Exercise goal:
Look through the records below and copy each line that includes the word "computer".

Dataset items
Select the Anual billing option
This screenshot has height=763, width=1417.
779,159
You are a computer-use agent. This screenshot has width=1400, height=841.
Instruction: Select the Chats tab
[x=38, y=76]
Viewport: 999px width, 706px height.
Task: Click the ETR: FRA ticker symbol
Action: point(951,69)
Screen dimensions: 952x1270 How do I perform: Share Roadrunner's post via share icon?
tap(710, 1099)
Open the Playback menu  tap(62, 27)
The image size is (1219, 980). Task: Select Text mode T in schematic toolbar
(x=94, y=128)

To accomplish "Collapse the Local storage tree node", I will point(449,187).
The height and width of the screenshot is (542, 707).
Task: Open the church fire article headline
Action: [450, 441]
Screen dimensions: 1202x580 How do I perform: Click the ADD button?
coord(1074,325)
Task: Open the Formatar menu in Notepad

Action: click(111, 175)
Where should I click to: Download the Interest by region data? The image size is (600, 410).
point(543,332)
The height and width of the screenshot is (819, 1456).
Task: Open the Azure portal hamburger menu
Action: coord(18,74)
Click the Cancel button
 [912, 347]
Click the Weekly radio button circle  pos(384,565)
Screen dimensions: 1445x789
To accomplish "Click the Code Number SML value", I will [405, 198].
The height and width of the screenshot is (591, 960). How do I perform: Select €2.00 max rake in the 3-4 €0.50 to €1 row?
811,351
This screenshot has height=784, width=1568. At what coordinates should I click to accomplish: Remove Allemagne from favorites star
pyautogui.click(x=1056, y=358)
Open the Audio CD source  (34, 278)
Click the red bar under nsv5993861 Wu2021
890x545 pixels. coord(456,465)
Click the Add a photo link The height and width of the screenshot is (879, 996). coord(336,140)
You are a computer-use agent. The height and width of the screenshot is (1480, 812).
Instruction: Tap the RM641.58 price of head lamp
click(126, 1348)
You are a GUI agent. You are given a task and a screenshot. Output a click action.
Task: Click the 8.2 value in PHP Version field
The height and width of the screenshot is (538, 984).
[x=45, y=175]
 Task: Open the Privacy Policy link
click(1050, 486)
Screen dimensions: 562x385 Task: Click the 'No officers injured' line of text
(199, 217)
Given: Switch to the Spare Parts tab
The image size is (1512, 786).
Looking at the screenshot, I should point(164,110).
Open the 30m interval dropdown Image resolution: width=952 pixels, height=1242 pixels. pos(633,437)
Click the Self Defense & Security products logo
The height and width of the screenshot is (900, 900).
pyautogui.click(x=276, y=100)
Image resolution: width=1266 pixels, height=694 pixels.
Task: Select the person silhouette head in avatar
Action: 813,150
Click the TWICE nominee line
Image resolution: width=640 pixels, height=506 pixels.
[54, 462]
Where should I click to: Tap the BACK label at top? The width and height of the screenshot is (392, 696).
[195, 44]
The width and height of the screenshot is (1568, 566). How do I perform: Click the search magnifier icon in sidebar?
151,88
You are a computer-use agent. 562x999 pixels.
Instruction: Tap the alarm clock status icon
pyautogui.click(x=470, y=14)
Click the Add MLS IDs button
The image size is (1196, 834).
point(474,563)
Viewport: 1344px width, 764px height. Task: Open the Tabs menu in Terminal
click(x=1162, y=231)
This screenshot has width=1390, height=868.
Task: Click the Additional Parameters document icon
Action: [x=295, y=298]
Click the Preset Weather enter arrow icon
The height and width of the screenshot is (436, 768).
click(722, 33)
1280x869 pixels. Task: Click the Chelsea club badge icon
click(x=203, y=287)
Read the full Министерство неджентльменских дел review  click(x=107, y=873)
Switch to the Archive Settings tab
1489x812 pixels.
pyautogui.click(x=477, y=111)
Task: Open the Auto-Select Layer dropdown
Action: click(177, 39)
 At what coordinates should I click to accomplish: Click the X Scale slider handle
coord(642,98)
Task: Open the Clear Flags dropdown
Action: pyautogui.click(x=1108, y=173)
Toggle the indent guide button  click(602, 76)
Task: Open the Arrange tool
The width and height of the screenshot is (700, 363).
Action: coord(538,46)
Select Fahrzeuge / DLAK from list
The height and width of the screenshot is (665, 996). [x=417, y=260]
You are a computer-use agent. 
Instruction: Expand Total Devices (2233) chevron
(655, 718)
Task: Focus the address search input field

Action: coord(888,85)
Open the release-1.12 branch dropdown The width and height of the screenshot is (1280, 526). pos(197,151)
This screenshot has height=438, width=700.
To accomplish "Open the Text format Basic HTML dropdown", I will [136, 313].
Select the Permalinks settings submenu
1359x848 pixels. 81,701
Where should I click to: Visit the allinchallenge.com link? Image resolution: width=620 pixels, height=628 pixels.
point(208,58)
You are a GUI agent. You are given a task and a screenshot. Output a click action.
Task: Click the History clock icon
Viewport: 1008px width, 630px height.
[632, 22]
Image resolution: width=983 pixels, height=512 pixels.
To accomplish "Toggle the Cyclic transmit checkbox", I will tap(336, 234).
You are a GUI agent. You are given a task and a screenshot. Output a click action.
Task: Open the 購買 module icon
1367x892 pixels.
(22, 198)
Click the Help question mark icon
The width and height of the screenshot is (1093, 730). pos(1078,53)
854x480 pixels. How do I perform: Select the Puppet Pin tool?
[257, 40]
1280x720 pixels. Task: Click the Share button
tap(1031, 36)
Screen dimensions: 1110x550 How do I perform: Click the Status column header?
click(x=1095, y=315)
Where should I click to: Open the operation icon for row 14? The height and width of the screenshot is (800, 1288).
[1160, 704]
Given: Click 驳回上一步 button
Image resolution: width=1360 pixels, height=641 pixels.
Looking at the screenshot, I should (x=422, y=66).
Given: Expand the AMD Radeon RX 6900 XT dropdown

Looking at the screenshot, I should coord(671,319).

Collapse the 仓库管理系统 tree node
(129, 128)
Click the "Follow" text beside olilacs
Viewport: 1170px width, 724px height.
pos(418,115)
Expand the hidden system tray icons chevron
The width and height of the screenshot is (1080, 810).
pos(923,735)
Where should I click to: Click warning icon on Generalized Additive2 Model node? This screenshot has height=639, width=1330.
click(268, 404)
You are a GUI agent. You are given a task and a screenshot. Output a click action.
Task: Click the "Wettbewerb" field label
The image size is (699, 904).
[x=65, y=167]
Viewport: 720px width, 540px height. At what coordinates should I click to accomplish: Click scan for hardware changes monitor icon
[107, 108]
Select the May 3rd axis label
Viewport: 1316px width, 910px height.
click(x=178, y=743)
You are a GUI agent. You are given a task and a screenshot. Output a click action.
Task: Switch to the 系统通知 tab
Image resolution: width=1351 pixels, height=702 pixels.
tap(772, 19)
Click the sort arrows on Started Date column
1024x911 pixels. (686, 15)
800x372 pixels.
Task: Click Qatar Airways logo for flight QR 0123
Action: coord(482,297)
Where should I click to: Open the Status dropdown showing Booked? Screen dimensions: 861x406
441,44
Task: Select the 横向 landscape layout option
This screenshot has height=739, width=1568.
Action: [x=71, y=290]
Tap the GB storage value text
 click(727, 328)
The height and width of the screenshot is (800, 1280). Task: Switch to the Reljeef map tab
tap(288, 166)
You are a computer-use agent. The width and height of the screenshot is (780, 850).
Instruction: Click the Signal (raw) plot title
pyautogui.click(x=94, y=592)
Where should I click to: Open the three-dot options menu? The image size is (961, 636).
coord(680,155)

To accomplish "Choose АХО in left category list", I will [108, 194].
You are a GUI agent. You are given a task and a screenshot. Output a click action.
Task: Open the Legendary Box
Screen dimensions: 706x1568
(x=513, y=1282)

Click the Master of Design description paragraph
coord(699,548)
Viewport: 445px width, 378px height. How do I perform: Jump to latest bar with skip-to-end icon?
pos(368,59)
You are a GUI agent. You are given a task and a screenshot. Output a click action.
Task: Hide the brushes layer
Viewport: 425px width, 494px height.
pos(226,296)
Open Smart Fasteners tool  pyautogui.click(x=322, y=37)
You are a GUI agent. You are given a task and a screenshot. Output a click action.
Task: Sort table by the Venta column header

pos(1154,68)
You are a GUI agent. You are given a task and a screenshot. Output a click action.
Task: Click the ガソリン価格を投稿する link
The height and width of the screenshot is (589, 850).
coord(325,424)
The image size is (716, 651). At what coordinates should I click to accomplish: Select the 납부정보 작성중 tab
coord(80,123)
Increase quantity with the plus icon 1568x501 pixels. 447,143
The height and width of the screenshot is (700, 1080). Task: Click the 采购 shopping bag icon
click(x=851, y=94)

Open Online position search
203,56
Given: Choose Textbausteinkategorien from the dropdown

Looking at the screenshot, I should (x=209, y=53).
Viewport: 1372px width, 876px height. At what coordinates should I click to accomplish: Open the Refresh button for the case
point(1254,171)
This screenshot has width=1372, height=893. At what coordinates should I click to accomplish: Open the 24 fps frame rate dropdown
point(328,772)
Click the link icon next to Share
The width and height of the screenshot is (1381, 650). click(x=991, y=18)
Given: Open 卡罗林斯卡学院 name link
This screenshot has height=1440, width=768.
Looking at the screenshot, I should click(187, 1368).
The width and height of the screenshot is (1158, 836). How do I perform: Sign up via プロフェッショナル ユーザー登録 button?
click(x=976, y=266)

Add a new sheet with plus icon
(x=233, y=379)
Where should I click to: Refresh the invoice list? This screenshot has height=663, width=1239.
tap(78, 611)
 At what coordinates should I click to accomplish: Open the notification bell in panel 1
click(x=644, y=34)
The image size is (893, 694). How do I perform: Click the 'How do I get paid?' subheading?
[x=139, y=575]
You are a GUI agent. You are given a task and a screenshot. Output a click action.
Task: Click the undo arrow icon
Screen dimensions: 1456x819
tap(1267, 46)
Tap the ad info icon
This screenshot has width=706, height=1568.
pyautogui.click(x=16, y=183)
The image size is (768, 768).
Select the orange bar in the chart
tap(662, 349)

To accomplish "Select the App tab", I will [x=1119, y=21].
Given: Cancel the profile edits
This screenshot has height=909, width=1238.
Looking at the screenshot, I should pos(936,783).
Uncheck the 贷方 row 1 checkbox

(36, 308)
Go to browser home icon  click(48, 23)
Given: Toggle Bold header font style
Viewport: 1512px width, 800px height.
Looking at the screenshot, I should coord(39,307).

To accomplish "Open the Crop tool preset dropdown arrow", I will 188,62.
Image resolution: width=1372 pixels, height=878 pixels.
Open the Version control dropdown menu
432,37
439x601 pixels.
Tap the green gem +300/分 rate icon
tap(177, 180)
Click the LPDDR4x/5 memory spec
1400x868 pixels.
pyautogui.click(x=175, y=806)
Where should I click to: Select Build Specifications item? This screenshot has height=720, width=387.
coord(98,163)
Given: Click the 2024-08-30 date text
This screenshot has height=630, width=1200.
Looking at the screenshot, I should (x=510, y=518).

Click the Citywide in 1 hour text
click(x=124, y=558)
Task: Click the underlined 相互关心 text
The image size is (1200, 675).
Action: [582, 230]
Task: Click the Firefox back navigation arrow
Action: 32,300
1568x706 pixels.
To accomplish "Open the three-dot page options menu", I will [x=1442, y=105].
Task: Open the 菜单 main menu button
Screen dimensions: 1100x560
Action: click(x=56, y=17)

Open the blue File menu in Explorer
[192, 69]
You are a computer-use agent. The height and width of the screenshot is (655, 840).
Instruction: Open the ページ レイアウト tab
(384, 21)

Task response:
You are a computer-use agent. This screenshot has width=1400, height=841.
You are a computer-use agent. The height and width of the screenshot is (1480, 812).
You are a computer-use agent. 562x999 pixels.
You are a computer-use agent. 
You are a computer-use agent. The width and height of the screenshot is (780, 850).
You are a computer-use agent. The height and width of the screenshot is (655, 840).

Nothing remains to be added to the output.